Stored entries

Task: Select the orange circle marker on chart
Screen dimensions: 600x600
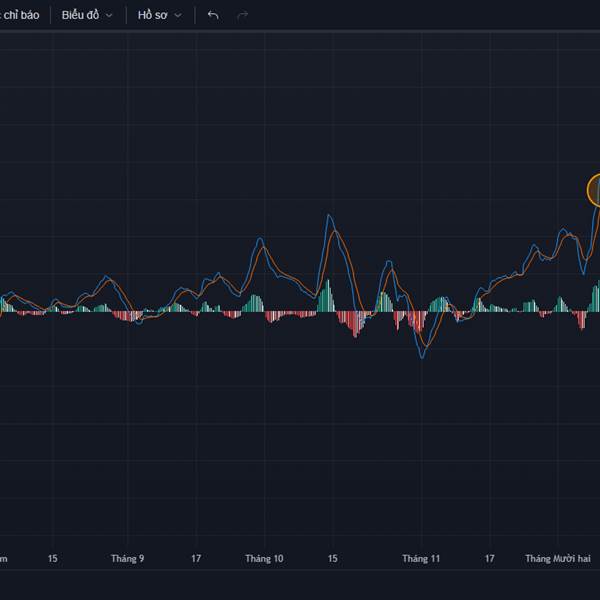Action: (596, 189)
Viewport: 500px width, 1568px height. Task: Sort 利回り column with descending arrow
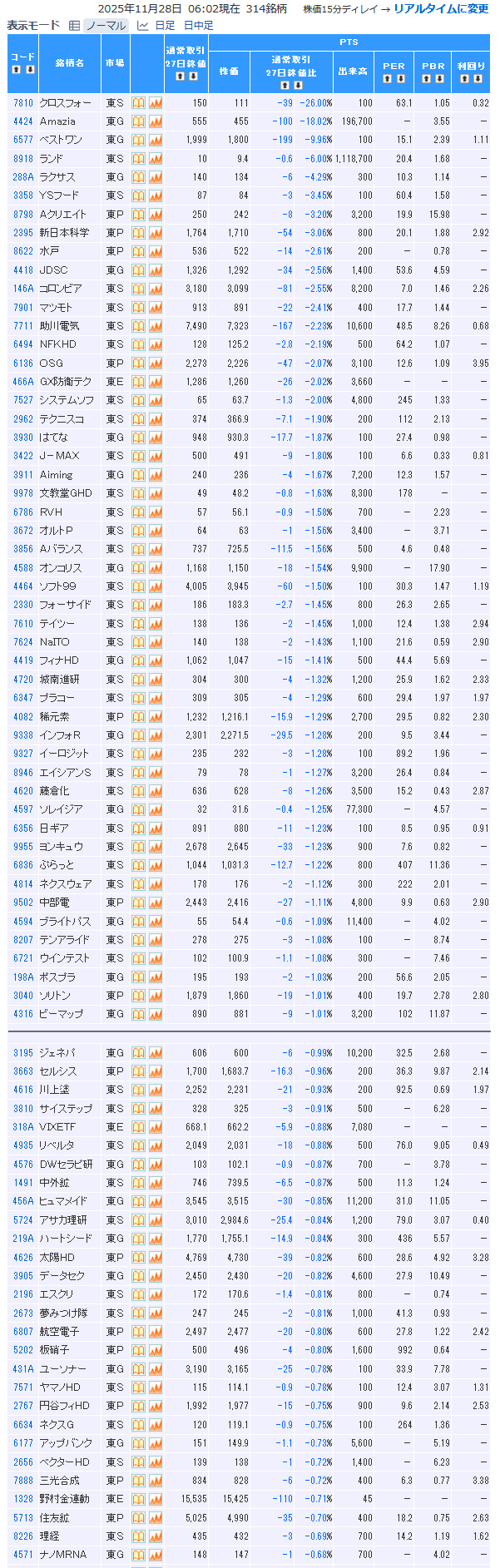478,79
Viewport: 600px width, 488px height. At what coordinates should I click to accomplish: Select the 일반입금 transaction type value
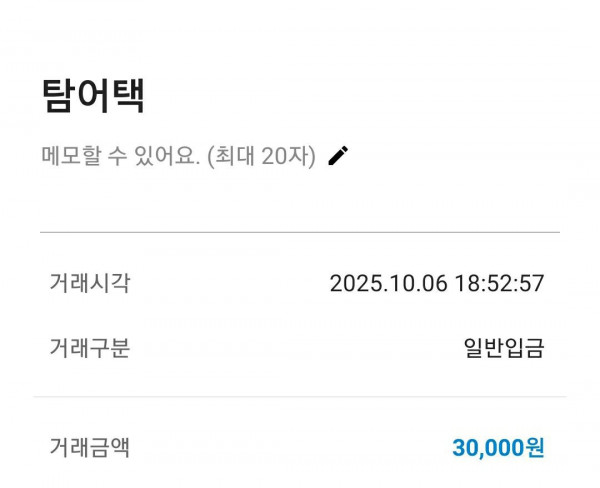pyautogui.click(x=504, y=348)
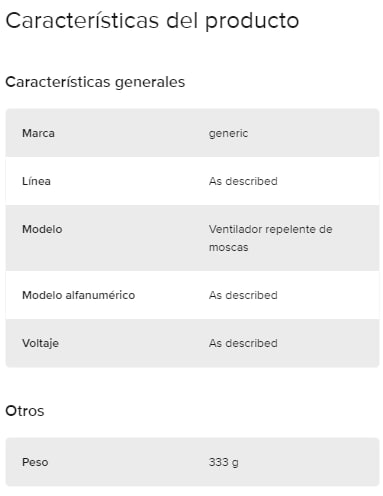Select the 333 g weight value

pos(224,463)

▶ About this exercise
Output each record above word for word, leaving out images.

▶ Exercise output
Task: Select the orange circle marker on chart
Screen dimensions: 600x600
Action: (596, 189)
Viewport: 500px width, 1568px height. Task: Sort 利回り column with descending arrow
478,79
Viewport: 600px width, 488px height. At what coordinates should I click to accomplish: Select the 일반입금 transaction type value
pyautogui.click(x=504, y=348)
Select the 333 g weight value

pos(224,463)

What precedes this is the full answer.